久野 (1987) の「視点」と「共感度」という概念では明確に説明できない事象がある。この論文では,次のように談話法規則の観点からの仮説に基づく規則を提唱して,Bedell (1989) の反例も含め,これまで提起されてきた諸反例を説明できる事を示した。
「話者の意図に見られる視点の一貫性」
ある物,人あるいは出来事,状況などを指示,描写するには,それぞれの言語により基本形と認知される言語形式がある。この基本形を,話者の意図により変換する過程において共感度関係に矛盾がある場合,生成された文は不適格文となる。

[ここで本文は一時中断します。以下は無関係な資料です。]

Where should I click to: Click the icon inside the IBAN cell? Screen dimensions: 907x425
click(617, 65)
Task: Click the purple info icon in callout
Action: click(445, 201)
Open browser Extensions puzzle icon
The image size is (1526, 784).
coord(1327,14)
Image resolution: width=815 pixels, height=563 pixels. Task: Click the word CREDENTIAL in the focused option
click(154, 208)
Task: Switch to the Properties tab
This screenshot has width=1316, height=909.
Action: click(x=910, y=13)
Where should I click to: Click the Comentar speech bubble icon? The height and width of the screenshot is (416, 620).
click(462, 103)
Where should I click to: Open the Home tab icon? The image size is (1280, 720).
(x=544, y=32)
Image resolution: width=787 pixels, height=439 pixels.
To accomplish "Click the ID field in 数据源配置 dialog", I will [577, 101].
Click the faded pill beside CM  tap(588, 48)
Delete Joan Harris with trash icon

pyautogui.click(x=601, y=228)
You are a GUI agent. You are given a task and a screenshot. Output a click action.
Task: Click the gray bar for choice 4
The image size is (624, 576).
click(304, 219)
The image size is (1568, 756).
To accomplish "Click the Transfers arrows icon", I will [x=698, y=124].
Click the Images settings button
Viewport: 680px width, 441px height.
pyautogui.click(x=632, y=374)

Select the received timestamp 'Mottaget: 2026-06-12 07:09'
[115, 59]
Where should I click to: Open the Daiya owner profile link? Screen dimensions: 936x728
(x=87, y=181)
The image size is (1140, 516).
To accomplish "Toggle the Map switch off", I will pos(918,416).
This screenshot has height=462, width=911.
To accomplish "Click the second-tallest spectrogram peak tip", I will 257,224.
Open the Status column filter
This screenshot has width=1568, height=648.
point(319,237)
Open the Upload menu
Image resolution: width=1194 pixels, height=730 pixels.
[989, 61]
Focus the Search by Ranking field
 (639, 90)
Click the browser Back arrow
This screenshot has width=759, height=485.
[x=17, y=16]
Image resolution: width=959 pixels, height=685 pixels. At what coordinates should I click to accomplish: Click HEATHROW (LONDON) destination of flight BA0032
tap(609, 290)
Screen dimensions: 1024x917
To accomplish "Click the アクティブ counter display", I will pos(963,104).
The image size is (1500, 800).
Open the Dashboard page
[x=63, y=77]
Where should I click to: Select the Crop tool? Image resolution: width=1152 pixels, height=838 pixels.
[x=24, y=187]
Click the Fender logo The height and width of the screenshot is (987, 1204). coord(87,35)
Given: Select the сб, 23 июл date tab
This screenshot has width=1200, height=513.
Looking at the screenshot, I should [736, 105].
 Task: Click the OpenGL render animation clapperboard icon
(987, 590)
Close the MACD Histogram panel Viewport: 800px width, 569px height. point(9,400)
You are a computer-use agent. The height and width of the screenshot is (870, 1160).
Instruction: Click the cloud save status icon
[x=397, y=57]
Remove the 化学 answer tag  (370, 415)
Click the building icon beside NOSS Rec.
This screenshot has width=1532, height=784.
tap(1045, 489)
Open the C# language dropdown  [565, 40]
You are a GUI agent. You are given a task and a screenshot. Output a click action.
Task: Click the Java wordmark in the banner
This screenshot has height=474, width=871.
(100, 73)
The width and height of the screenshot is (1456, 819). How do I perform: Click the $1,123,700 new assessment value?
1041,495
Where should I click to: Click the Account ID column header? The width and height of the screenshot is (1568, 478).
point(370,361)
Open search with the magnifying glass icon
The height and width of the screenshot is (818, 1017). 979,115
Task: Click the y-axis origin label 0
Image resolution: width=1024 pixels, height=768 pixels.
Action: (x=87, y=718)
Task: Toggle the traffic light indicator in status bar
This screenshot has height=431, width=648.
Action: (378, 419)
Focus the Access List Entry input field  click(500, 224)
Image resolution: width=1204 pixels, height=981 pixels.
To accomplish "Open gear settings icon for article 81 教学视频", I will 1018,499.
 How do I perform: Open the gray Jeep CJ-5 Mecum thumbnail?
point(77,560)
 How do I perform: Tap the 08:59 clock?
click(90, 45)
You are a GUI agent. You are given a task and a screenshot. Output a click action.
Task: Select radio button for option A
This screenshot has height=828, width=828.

又,「表層構造の視点ハイアラーキー(改訂)」は2つの則の規則として改正する。
「主語に関する視点ハイアラーキー」
二つ以上の NP から,話者の意図により主語を選択する場合,話者は目的語より主語よりの視点を取る。
「受動態変換の視点ハイアラーキー」
基本形から受動態に変換する場合,話者は by-agent の指示対象より主語よりの視点を取る。
「談話法規則違反のペナルティー」は不必要となる。
「対称詞変換の視点ハイアラーキー」
基本形から対称詞 f(x) へ変換する場合,対称詞 x と,x に依存する対称詞 f(x) に対する話者の共感度に,次の関係が成り立つ。
E(x) > E(f(x))
この規則により,「談話法規則違反のペナルティー」と言う複雑で不自然な規則を立てる必要がなくなり,能動態と受動態の共感度の違い,指示対象と共感度との関係,単独では不適格文となる文がparrot question などの文脈では適格文となる理由等が説明でき,「視点の一貫性」より自然で説明力の大きい総括的な規則である事が明示された。